--- OBJECTIVE ---
Copy the records below line for line, changing nothing.

--- THE INPUT ---
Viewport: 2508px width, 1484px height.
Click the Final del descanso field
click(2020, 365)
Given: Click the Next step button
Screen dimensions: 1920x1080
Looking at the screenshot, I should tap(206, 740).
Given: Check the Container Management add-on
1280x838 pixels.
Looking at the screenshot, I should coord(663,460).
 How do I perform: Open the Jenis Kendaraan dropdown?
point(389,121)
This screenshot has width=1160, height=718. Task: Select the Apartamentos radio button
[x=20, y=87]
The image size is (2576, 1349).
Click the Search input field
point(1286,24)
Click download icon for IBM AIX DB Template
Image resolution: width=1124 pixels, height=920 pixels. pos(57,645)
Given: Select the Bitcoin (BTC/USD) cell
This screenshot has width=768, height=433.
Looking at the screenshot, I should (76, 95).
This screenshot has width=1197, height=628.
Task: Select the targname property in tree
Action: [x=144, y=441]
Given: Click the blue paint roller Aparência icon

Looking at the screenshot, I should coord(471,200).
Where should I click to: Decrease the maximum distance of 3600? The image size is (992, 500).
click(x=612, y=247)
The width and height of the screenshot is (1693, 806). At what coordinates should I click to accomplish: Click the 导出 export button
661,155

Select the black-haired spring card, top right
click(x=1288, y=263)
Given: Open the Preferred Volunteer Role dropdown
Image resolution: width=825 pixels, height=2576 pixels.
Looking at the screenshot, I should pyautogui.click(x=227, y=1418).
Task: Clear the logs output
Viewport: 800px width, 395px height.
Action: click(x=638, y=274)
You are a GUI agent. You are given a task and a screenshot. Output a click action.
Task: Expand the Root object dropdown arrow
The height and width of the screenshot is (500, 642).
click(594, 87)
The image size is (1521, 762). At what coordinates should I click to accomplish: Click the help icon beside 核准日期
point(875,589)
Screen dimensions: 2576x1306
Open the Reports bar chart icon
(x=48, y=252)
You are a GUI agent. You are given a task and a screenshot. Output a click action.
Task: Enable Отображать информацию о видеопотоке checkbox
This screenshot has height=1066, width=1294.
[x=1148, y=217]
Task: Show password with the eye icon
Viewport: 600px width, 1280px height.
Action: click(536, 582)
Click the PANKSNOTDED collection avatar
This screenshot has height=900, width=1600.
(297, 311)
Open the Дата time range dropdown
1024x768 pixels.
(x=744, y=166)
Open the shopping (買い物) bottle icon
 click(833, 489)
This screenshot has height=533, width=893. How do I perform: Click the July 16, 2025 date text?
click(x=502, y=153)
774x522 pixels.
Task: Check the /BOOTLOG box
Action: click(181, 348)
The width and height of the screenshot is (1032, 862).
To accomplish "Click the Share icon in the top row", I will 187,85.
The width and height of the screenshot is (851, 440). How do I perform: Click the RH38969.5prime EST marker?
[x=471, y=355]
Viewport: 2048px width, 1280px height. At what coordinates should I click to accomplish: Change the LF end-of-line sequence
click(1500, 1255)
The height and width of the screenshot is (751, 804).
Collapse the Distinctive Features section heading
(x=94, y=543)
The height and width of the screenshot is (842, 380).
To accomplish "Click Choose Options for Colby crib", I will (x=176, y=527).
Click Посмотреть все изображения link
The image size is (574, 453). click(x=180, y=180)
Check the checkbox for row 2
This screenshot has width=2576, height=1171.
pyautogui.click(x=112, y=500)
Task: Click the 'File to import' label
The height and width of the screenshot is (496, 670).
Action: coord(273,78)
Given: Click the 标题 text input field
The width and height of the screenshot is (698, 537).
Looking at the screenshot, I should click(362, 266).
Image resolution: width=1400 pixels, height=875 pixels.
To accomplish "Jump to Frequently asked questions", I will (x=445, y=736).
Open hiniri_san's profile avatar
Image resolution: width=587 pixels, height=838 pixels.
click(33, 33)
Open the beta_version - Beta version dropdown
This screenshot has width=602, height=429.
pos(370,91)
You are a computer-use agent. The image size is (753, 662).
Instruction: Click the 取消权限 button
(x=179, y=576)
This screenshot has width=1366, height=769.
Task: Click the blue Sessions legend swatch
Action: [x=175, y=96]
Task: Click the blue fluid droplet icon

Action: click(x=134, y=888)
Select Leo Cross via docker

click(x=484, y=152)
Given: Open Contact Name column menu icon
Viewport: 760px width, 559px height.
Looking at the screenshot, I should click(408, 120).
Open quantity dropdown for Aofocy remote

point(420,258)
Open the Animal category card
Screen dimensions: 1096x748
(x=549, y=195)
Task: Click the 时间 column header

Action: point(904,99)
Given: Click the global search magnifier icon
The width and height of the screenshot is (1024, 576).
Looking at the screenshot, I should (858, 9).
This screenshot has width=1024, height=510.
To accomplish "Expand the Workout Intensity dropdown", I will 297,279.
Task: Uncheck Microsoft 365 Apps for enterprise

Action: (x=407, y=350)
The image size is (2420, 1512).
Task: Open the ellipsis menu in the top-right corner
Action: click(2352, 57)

--- OUTPUT OF THE EXERCISE ---
Viewport: 2508px width, 1484px height.
Click the Final del descanso field
click(2020, 365)
Given: Click the Next step button
Screen dimensions: 1920x1080
Looking at the screenshot, I should tap(206, 740).
Given: Check the Container Management add-on
1280x838 pixels.
Looking at the screenshot, I should coord(663,460).
 How do I perform: Open the Jenis Kendaraan dropdown?
point(389,121)
This screenshot has width=1160, height=718. Task: Select the Apartamentos radio button
[x=20, y=87]
The image size is (2576, 1349).
Click the Search input field
point(1286,24)
Click download icon for IBM AIX DB Template
Image resolution: width=1124 pixels, height=920 pixels. pos(57,645)
Given: Select the Bitcoin (BTC/USD) cell
This screenshot has width=768, height=433.
Looking at the screenshot, I should (76, 95).
This screenshot has width=1197, height=628.
Task: Select the targname property in tree
Action: [x=144, y=441]
Given: Click the blue paint roller Aparência icon

Looking at the screenshot, I should coord(471,200).
Where should I click to: Decrease the maximum distance of 3600? The image size is (992, 500).
click(x=612, y=247)
The width and height of the screenshot is (1693, 806). At what coordinates should I click to accomplish: Click the 导出 export button
661,155

Select the black-haired spring card, top right
click(x=1288, y=263)
Given: Open the Preferred Volunteer Role dropdown
Image resolution: width=825 pixels, height=2576 pixels.
Looking at the screenshot, I should pyautogui.click(x=227, y=1418).
Task: Clear the logs output
Viewport: 800px width, 395px height.
Action: click(x=638, y=274)
You are a GUI agent. You are given a task and a screenshot. Output a click action.
Task: Expand the Root object dropdown arrow
The height and width of the screenshot is (500, 642).
click(594, 87)
The image size is (1521, 762). At what coordinates should I click to accomplish: Click the help icon beside 核准日期
point(875,589)
Screen dimensions: 2576x1306
Open the Reports bar chart icon
(x=48, y=252)
You are a GUI agent. You are given a task and a screenshot. Output a click action.
Task: Enable Отображать информацию о видеопотоке checkbox
This screenshot has height=1066, width=1294.
[x=1148, y=217]
Task: Show password with the eye icon
Viewport: 600px width, 1280px height.
Action: click(536, 582)
Click the PANKSNOTDED collection avatar
This screenshot has height=900, width=1600.
(297, 311)
Open the Дата time range dropdown
1024x768 pixels.
(x=744, y=166)
Open the shopping (買い物) bottle icon
 click(833, 489)
This screenshot has height=533, width=893. How do I perform: Click the July 16, 2025 date text?
click(x=502, y=153)
774x522 pixels.
Task: Check the /BOOTLOG box
Action: click(181, 348)
The width and height of the screenshot is (1032, 862).
To accomplish "Click the Share icon in the top row", I will 187,85.
The width and height of the screenshot is (851, 440). How do I perform: Click the RH38969.5prime EST marker?
[x=471, y=355]
Viewport: 2048px width, 1280px height. At what coordinates should I click to accomplish: Change the LF end-of-line sequence
click(1500, 1255)
The height and width of the screenshot is (751, 804).
Collapse the Distinctive Features section heading
(x=94, y=543)
The height and width of the screenshot is (842, 380).
To accomplish "Click Choose Options for Colby crib", I will (x=176, y=527).
Click Посмотреть все изображения link
The image size is (574, 453). click(x=180, y=180)
Check the checkbox for row 2
This screenshot has width=2576, height=1171.
pyautogui.click(x=112, y=500)
Task: Click the 'File to import' label
The height and width of the screenshot is (496, 670).
Action: coord(273,78)
Given: Click the 标题 text input field
The width and height of the screenshot is (698, 537).
Looking at the screenshot, I should click(362, 266).
Image resolution: width=1400 pixels, height=875 pixels.
To accomplish "Jump to Frequently asked questions", I will (x=445, y=736).
Open hiniri_san's profile avatar
Image resolution: width=587 pixels, height=838 pixels.
click(33, 33)
Open the beta_version - Beta version dropdown
This screenshot has width=602, height=429.
pos(370,91)
You are a computer-use agent. The image size is (753, 662).
Instruction: Click the 取消权限 button
(x=179, y=576)
This screenshot has width=1366, height=769.
Task: Click the blue Sessions legend swatch
Action: [x=175, y=96]
Task: Click the blue fluid droplet icon

Action: click(x=134, y=888)
Select Leo Cross via docker

click(x=484, y=152)
Given: Open Contact Name column menu icon
Viewport: 760px width, 559px height.
Looking at the screenshot, I should click(408, 120).
Open quantity dropdown for Aofocy remote

point(420,258)
Open the Animal category card
Screen dimensions: 1096x748
(x=549, y=195)
Task: Click the 时间 column header

Action: point(904,99)
Given: Click the global search magnifier icon
The width and height of the screenshot is (1024, 576).
Looking at the screenshot, I should (858, 9).
This screenshot has width=1024, height=510.
To accomplish "Expand the Workout Intensity dropdown", I will 297,279.
Task: Uncheck Microsoft 365 Apps for enterprise

Action: (x=407, y=350)
The image size is (2420, 1512).
Task: Open the ellipsis menu in the top-right corner
Action: click(2352, 57)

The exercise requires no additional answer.